- _WORK REQUIRED_: Copy each of the following items word for word.

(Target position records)
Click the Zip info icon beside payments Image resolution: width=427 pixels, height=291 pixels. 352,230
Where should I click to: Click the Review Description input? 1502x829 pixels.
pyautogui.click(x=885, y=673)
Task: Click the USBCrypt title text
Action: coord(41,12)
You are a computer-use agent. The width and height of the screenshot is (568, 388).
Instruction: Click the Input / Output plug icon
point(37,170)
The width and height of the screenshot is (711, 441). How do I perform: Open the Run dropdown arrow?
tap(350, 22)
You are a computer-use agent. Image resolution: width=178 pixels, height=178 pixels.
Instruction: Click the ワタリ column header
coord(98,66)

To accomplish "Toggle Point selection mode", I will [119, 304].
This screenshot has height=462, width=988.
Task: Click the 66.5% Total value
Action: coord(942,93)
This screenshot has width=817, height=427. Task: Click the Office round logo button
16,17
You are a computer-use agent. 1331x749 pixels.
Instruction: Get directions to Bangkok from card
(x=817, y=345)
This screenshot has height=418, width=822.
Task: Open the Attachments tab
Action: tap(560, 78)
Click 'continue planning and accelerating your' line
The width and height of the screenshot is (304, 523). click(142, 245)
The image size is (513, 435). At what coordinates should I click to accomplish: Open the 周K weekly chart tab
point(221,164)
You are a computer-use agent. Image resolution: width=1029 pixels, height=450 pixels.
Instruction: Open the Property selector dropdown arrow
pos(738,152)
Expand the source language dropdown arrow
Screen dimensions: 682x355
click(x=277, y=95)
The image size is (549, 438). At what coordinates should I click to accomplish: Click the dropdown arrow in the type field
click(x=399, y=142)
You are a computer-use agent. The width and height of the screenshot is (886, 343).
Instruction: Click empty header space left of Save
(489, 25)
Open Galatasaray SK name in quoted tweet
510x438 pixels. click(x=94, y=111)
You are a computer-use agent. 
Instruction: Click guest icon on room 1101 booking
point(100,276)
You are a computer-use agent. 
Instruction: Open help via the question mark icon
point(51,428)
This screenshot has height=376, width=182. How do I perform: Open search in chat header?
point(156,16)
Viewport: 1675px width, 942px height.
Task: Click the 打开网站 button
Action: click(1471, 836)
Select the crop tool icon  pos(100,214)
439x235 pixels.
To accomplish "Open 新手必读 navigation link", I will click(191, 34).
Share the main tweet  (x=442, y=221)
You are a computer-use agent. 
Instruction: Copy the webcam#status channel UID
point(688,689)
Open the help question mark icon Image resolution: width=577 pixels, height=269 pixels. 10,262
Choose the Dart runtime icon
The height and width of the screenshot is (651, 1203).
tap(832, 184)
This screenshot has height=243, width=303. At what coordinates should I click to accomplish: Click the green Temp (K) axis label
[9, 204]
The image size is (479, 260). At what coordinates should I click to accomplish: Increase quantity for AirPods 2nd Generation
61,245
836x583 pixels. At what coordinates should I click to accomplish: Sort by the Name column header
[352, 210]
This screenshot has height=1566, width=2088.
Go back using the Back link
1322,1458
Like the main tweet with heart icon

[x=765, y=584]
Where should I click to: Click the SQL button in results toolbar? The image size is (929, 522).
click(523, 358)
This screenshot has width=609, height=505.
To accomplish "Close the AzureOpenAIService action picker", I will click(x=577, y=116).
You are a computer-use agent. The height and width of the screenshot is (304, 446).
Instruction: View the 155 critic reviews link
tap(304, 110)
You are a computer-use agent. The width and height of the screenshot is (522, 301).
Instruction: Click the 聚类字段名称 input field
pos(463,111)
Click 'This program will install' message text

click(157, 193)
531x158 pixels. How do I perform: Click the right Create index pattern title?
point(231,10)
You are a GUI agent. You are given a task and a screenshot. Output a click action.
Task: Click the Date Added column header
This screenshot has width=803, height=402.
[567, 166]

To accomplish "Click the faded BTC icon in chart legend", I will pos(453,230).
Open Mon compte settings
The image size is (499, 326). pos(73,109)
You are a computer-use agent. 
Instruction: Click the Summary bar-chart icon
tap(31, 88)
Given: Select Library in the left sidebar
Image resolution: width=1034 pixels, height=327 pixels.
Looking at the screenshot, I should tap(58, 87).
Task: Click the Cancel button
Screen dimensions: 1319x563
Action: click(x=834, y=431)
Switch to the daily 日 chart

- _RIGHT ANSWER_:
Click the Zip info icon beside payments Image resolution: width=427 pixels, height=291 pixels. 352,230
Where should I click to: Click the Review Description input? 1502x829 pixels.
pyautogui.click(x=885, y=673)
Task: Click the USBCrypt title text
Action: coord(41,12)
You are a computer-use agent. The width and height of the screenshot is (568, 388).
Instruction: Click the Input / Output plug icon
point(37,170)
The width and height of the screenshot is (711, 441). How do I perform: Open the Run dropdown arrow?
tap(350, 22)
You are a computer-use agent. Image resolution: width=178 pixels, height=178 pixels.
Instruction: Click the ワタリ column header
coord(98,66)

To accomplish "Toggle Point selection mode", I will [119, 304].
This screenshot has height=462, width=988.
Task: Click the 66.5% Total value
Action: coord(942,93)
This screenshot has width=817, height=427. Task: Click the Office round logo button
16,17
You are a computer-use agent. 1331x749 pixels.
Instruction: Get directions to Bangkok from card
(x=817, y=345)
This screenshot has height=418, width=822.
Task: Open the Attachments tab
Action: tap(560, 78)
Click 'continue planning and accelerating your' line
The width and height of the screenshot is (304, 523). click(142, 245)
The image size is (513, 435). At what coordinates should I click to accomplish: Open the 周K weekly chart tab
point(221,164)
You are a computer-use agent. Image resolution: width=1029 pixels, height=450 pixels.
Instruction: Open the Property selector dropdown arrow
pos(738,152)
Expand the source language dropdown arrow
Screen dimensions: 682x355
click(x=277, y=95)
The image size is (549, 438). At what coordinates should I click to accomplish: Click the dropdown arrow in the type field
click(x=399, y=142)
You are a computer-use agent. The width and height of the screenshot is (886, 343).
Instruction: Click empty header space left of Save
(489, 25)
Open Galatasaray SK name in quoted tweet
510x438 pixels. click(x=94, y=111)
You are a computer-use agent. 
Instruction: Click guest icon on room 1101 booking
point(100,276)
You are a computer-use agent. 
Instruction: Open help via the question mark icon
point(51,428)
This screenshot has height=376, width=182. How do I perform: Open search in chat header?
point(156,16)
Viewport: 1675px width, 942px height.
Task: Click the 打开网站 button
Action: click(1471, 836)
Select the crop tool icon  pos(100,214)
439x235 pixels.
To accomplish "Open 新手必读 navigation link", I will click(191, 34).
Share the main tweet  (x=442, y=221)
You are a computer-use agent. 
Instruction: Copy the webcam#status channel UID
point(688,689)
Open the help question mark icon Image resolution: width=577 pixels, height=269 pixels. 10,262
Choose the Dart runtime icon
The height and width of the screenshot is (651, 1203).
tap(832, 184)
This screenshot has height=243, width=303. At what coordinates should I click to accomplish: Click the green Temp (K) axis label
[9, 204]
The image size is (479, 260). At what coordinates should I click to accomplish: Increase quantity for AirPods 2nd Generation
61,245
836x583 pixels. At what coordinates should I click to accomplish: Sort by the Name column header
[352, 210]
This screenshot has height=1566, width=2088.
Go back using the Back link
1322,1458
Like the main tweet with heart icon

[x=765, y=584]
Where should I click to: Click the SQL button in results toolbar? The image size is (929, 522).
click(523, 358)
This screenshot has width=609, height=505.
To accomplish "Close the AzureOpenAIService action picker", I will click(x=577, y=116).
You are a computer-use agent. The height and width of the screenshot is (304, 446).
Instruction: View the 155 critic reviews link
tap(304, 110)
You are a computer-use agent. The width and height of the screenshot is (522, 301).
Instruction: Click the 聚类字段名称 input field
pos(463,111)
Click 'This program will install' message text

click(157, 193)
531x158 pixels. How do I perform: Click the right Create index pattern title?
point(231,10)
You are a GUI agent. You are given a task and a screenshot. Output a click action.
Task: Click the Date Added column header
This screenshot has width=803, height=402.
[567, 166]

To accomplish "Click the faded BTC icon in chart legend", I will pos(453,230).
Open Mon compte settings
The image size is (499, 326). pos(73,109)
You are a computer-use agent. 
Instruction: Click the Summary bar-chart icon
tap(31, 88)
Given: Select Library in the left sidebar
Image resolution: width=1034 pixels, height=327 pixels.
Looking at the screenshot, I should tap(58, 87).
Task: Click the Cancel button
Screen dimensions: 1319x563
Action: click(x=834, y=431)
Switch to the daily 日 chart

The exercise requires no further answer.